話を源氏物語に戻しますが、源氏物語の序盤(若紫の章ぐらいまで)に登場する人物は次の通りです。
源氏物語の世界を理解するためには、当時の風俗や風習、文化などを知る必要があります。ここでは最低限押さえておかなければならないことだけを述べることにします。
当時の結婚は、男子が元服すると女性が添臥し(そいぶし)といって、一夜を共にします。その女性が正室になるわけですが、一夫多妻制ですから、正室以外にも多くの女性を妻に娶ることになります。通常、女性はそれぞれに別の屋敷に住んでおり、男子がそれぞれの女性の家に通う「通い婚」といった形態で生活を続けることになります。一夫多妻制ですから、それぞれの女性の他の女性への嫉妬などの感情は計り知れないものがあります。
一般的に源氏物語は「もののあはれ」と表現されます。これは寂しさの伴った深い情趣と解釈されています。また、権威ある人は「平安王朝の社会の総体表現を志向し人生の総価値批判」と説を唱えています。さらによりわかりやすい表現として「光源氏の栄枯盛衰」だとか「光源氏の恋物語」だとか評します。
私が思う「源氏物語」は、様々な女性の人間模様や嫉妬、妬みなどの軋轢を描いたものです。ある意味では光源氏は道化役を演じるだけであって、真の主人公は光源氏にまつわる女性たちにあるのではないかと思っています。

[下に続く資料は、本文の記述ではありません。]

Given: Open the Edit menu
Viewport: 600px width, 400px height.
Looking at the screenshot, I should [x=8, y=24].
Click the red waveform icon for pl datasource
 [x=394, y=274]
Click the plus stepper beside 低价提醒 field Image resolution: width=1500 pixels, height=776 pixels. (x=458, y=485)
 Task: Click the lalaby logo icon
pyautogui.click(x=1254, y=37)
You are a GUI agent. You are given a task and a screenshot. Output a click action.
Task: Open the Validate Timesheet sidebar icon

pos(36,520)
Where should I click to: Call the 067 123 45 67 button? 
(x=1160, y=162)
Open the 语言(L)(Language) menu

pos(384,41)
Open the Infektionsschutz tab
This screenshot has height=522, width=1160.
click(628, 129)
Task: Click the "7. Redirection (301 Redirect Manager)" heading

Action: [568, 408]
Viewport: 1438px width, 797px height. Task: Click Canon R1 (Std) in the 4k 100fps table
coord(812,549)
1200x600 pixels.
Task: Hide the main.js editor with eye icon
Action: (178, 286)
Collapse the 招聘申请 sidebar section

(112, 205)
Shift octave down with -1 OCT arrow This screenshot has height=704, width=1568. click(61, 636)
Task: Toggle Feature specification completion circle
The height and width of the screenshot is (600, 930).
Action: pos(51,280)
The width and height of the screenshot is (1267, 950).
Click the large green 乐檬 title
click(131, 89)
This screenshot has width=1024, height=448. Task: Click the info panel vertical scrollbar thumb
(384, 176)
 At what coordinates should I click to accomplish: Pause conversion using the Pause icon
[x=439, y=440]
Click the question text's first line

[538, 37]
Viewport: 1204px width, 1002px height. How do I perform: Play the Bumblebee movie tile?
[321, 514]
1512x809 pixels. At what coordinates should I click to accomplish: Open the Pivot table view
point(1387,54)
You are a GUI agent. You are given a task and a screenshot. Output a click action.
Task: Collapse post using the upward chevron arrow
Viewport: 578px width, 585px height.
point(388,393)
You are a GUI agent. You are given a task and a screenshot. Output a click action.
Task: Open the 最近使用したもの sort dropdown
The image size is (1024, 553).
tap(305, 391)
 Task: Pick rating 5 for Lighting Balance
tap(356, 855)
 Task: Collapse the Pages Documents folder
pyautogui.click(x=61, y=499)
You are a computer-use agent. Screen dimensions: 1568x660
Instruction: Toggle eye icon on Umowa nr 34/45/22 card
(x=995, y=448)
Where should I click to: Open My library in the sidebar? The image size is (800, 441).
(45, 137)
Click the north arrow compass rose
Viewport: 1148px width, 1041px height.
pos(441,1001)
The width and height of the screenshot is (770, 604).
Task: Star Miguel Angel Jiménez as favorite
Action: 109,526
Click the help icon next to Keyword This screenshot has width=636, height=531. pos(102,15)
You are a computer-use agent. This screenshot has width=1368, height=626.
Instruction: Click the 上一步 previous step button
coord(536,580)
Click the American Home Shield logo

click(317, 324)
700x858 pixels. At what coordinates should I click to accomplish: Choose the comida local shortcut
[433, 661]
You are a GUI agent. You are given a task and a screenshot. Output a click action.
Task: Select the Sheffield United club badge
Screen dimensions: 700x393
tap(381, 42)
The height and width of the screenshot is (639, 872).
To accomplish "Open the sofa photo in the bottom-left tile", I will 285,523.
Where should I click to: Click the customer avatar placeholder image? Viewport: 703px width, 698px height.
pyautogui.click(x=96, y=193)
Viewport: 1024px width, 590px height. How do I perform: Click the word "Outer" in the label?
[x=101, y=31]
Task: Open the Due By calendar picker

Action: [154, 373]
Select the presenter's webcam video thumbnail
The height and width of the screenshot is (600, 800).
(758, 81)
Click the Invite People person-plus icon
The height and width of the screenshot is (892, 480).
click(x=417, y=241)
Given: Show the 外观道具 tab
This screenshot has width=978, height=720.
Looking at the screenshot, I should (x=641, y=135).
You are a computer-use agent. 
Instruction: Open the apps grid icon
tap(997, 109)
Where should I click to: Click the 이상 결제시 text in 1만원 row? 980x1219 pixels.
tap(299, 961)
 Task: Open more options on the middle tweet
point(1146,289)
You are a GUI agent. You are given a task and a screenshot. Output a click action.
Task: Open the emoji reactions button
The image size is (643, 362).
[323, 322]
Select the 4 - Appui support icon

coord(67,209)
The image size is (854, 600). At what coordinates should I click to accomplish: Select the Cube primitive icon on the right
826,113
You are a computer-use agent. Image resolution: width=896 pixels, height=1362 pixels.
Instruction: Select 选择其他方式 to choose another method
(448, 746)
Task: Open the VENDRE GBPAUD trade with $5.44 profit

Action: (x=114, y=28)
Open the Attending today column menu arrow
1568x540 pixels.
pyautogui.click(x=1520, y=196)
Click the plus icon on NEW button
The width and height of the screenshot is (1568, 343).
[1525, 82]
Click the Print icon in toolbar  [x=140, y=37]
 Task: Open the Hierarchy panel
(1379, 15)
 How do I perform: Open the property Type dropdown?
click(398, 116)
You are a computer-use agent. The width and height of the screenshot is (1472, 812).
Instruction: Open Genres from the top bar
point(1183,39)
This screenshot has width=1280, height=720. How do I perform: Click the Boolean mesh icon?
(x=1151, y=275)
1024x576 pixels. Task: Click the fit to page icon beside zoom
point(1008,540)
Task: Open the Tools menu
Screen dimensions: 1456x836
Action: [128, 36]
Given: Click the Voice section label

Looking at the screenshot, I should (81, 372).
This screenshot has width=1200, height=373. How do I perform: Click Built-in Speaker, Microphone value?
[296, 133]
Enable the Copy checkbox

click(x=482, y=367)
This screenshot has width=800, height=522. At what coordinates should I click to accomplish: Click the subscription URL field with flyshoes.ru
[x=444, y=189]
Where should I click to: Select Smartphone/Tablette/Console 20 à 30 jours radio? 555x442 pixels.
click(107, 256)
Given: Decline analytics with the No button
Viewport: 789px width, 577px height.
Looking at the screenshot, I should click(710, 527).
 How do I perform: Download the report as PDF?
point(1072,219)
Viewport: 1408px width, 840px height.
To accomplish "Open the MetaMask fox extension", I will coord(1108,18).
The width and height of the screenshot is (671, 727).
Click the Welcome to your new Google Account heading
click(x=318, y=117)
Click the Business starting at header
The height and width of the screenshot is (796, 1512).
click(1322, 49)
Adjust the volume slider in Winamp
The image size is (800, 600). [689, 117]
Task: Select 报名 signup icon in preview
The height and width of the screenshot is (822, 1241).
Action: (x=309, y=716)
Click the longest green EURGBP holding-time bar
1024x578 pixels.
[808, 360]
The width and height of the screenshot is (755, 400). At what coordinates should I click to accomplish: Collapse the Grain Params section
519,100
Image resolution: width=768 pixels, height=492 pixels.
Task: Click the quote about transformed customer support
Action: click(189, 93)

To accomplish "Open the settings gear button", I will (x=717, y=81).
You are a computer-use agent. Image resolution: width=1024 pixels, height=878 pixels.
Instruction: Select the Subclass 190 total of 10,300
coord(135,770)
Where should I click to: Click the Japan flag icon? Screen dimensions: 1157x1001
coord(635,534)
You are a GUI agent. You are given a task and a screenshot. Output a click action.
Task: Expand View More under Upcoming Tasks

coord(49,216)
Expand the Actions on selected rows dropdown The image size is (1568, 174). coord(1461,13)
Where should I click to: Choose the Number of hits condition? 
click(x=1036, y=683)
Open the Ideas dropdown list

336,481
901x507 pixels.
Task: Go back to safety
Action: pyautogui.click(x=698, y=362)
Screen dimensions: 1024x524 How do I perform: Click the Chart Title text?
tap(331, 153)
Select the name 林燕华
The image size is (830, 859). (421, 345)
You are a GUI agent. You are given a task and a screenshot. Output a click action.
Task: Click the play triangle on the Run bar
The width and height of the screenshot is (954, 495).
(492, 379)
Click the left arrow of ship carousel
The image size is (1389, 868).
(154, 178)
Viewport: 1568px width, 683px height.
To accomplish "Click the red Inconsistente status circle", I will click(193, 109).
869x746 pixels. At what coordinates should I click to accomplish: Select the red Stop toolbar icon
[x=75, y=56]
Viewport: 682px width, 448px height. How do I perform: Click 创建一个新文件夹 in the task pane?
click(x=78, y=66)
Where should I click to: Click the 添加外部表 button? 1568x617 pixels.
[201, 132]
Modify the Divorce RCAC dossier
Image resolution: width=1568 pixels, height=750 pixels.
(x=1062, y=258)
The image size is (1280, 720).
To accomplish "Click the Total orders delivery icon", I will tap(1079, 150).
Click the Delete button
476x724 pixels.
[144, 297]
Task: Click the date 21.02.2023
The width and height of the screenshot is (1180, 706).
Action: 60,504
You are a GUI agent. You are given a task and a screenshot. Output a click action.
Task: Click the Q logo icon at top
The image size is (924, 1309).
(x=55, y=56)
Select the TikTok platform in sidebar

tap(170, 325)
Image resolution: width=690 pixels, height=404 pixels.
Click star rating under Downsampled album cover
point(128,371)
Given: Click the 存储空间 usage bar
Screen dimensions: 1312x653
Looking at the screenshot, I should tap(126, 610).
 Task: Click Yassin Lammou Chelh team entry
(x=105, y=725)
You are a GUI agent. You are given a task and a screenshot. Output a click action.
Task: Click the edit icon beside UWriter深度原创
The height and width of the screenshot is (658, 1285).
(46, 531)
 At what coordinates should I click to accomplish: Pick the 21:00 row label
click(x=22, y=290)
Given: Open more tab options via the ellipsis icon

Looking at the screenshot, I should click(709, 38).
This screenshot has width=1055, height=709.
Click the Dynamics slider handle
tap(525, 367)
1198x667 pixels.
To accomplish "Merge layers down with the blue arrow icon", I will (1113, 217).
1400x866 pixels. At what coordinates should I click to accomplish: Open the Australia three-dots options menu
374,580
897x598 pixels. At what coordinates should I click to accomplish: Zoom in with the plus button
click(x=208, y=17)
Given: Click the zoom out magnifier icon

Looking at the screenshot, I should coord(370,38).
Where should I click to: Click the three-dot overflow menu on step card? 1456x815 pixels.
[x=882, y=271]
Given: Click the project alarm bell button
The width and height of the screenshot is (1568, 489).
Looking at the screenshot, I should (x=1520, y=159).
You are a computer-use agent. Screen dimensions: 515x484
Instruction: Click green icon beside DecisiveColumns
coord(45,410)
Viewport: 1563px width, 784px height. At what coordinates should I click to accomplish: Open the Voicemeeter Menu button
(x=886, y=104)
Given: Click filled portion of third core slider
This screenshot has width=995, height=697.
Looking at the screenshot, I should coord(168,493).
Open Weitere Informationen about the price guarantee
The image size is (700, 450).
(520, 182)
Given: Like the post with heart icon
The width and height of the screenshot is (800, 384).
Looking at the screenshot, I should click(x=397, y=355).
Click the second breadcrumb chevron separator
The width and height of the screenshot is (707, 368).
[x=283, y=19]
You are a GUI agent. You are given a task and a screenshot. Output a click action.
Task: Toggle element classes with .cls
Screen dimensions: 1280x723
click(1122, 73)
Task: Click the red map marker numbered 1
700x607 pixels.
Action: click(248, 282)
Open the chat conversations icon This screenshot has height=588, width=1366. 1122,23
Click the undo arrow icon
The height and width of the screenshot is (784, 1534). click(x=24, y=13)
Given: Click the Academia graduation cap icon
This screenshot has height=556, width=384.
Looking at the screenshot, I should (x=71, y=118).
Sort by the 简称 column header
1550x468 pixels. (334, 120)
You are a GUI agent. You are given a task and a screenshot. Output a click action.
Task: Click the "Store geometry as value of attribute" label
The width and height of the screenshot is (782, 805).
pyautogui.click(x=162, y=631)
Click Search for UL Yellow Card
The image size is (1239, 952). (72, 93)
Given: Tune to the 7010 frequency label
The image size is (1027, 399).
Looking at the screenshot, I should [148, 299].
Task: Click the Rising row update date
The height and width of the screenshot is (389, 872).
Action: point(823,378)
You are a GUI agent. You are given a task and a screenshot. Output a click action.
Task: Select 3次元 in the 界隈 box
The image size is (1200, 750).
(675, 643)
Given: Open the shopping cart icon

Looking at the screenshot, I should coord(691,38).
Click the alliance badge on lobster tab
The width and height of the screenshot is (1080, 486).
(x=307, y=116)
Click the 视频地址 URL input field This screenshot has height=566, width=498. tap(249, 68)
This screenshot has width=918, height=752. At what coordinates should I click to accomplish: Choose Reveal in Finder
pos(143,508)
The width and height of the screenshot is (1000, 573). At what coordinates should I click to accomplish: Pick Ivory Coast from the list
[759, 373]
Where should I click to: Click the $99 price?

光源氏が多くの女性と通じることによって、それぞれの女性は傷つき苦悩します。藤壷の宮や紫の上も決して例外ではありません。藤壷の宮は、光源氏との不義の関係によって生涯を苦しみ、紫の上も光源氏の思いが自分ではなく藤壷の宮にあることを感じて苦しみます。
葵の上や右大臣六の君(朧月夜の君)や明石の君や六条の御息所など、光源氏に深く関わる女性たちの全てが妬み嫉みに自問自答し苦しむ生涯を終えるのです。